▸ **What to do**
Transcribe the article on lightning-formed spherules and the eggs of the Thunderbird in its entirety, without alteration.

++++ Extract provided

Courtesy of: Vemasat Research Institute, Colleyville, Texas, United States of America.


The Eggs of the Thunderbird
Dec 03, 2010

That lightning can leave lasting impressions in the landscape is well known. Fulgurites – also familiar as ‘petrified lightning’ – are amorphous, sometimes tubular structures formed when quartz sand is fused under the influence of a lightning strike. Can atmospheric plasma produce similar transformations on the surface of other material than sand?

An affirmative answer is suggested by recent experiments conducted by the American plasma physicist, C. J. Ransom, and the Australian physicist, Wallace Thornhill. The pair discovered that spherules are often created when an electrical discharge is unleashed upon materials as diverse as a piece of iron oxide, carbonates, manganese dioxide, aluminium, magnesium silicate, rutile, perlite, diatomaceous earth, and hematite.

Although these experiments have only scratched the surface of a phenomenon almost entirely new to science, patterns are already beginning to emerge that link the intensity and duration of the discharge, coupled with the chemical composition of the affected metal or mineral, to specific qualities of the spherules that are formed – their quantity, size and distribution, their relationship to craters, whether they are hollow, and so on. For example, it appears that hematite impacted by an electric discharge tends to produce hollow spherules with relatively thick walls.

While the potential impact of these findings on geology may be considerable, the fledgling sub-discipline of geomythology is likely to reap benefits, too. A large set of superstitions and mythical traditions worldwide are concerned with ‘eggs’ and ‘boulders’ deposited on occasion of lightning flashes or other luminous transient events in the atmosphere. Such traditions typically do not belong to the framework of creation mythology, but exist in isolation as a type of ‘proto-scientific’ folklore. The following Korean legend allegedly describes events taking place during the first century BCE:

'Suddenly there was a lightning-flash, and an auspicious rainbow stretched down from heaven and touched the earth in the south by the well called Najŏng in the direction of Mt. Yang, where a white horse was seen kneeling and bowing to something. … the white horse neighed loudly and flew up to heaven on the rising veil of the rainbow, leaving behind a large red egg (some say a blue egg) lying on a giant rock near the well'.

++++++++
++++ Available data

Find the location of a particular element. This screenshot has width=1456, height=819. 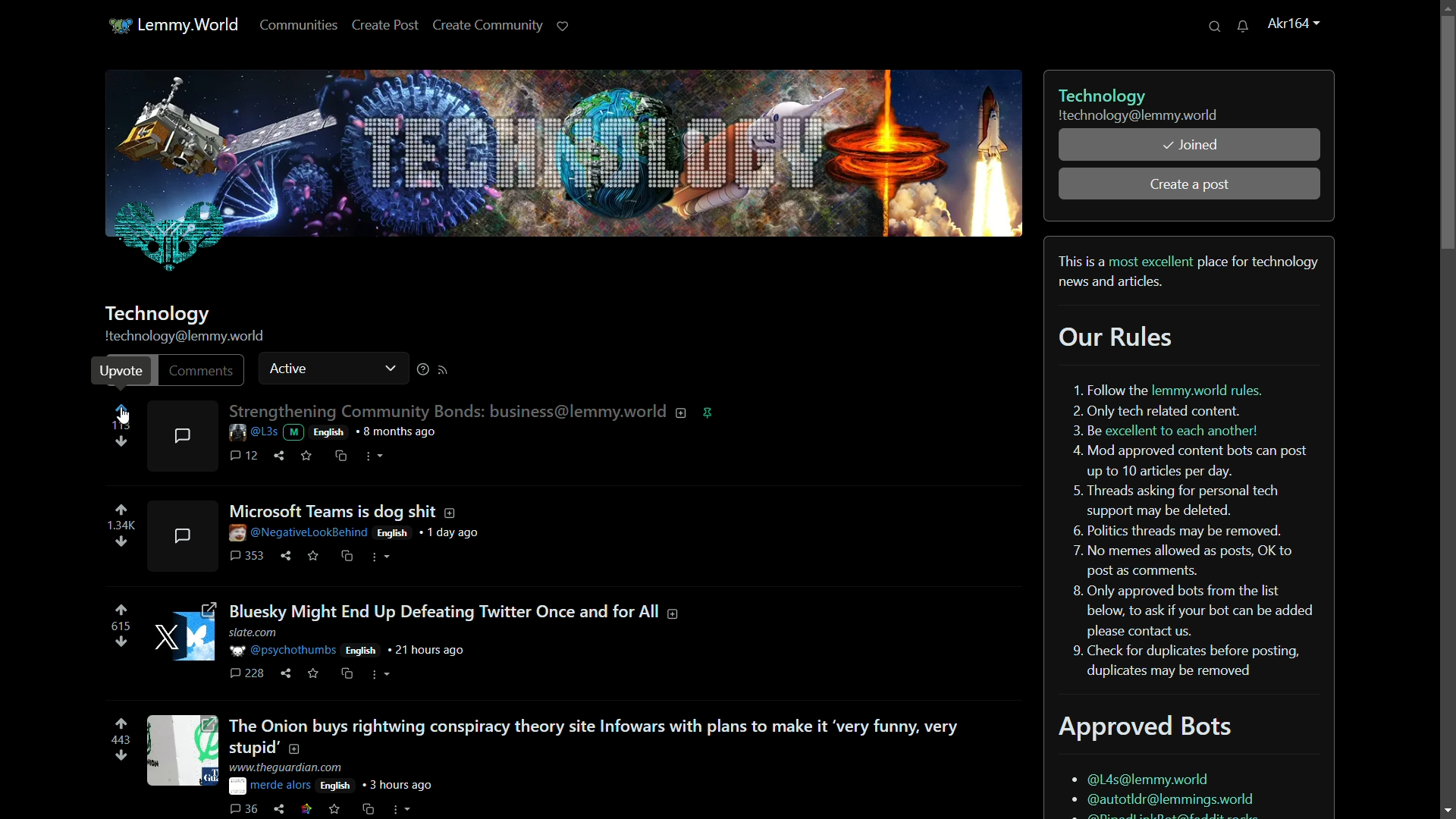

more options is located at coordinates (430, 370).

++++++++

▸ **Response to this exercise**
Courtesy of: Vemasat Research Institute, Colleyville, Texas, United States of America.


The Eggs of the Thunderbird
Dec 03, 2010

That lightning can leave lasting impressions in the landscape is well known. Fulgurites – also familiar as ‘petrified lightning’ – are amorphous, sometimes tubular structures formed when quartz sand is fused under the influence of a lightning strike. Can atmospheric plasma produce similar transformations on the surface of other material than sand?

An affirmative answer is suggested by recent experiments conducted by the American plasma physicist, C. J. Ransom, and the Australian physicist, Wallace Thornhill. The pair discovered that spherules are often created when an electrical discharge is unleashed upon materials as diverse as a piece of iron oxide, carbonates, manganese dioxide, aluminium, magnesium silicate, rutile, perlite, diatomaceous earth, and hematite.

Although these experiments have only scratched the surface of a phenomenon almost entirely new to science, patterns are already beginning to emerge that link the intensity and duration of the discharge, coupled with the chemical composition of the affected metal or mineral, to specific qualities of the spherules that are formed – their quantity, size and distribution, their relationship to craters, whether they are hollow, and so on. For example, it appears that hematite impacted by an electric discharge tends to produce hollow spherules with relatively thick walls.

While the potential impact of these findings on geology may be considerable, the fledgling sub-discipline of geomythology is likely to reap benefits, too. A large set of superstitions and mythical traditions worldwide are concerned with ‘eggs’ and ‘boulders’ deposited on occasion of lightning flashes or other luminous transient events in the atmosphere. Such traditions typically do not belong to the framework of creation mythology, but exist in isolation as a type of ‘proto-scientific’ folklore. The following Korean legend allegedly describes events taking place during the first century BCE:

'Suddenly there was a lightning-flash, and an auspicious rainbow stretched down from heaven and touched the earth in the south by the well called Najŏng in the direction of Mt. Yang, where a white horse was seen kneeling and bowing to something. … the white horse neighed loudly and flew up to heaven on the rising veil of the rainbow, leaving behind a large red egg (some say a blue egg) lying on a giant rock near the well'.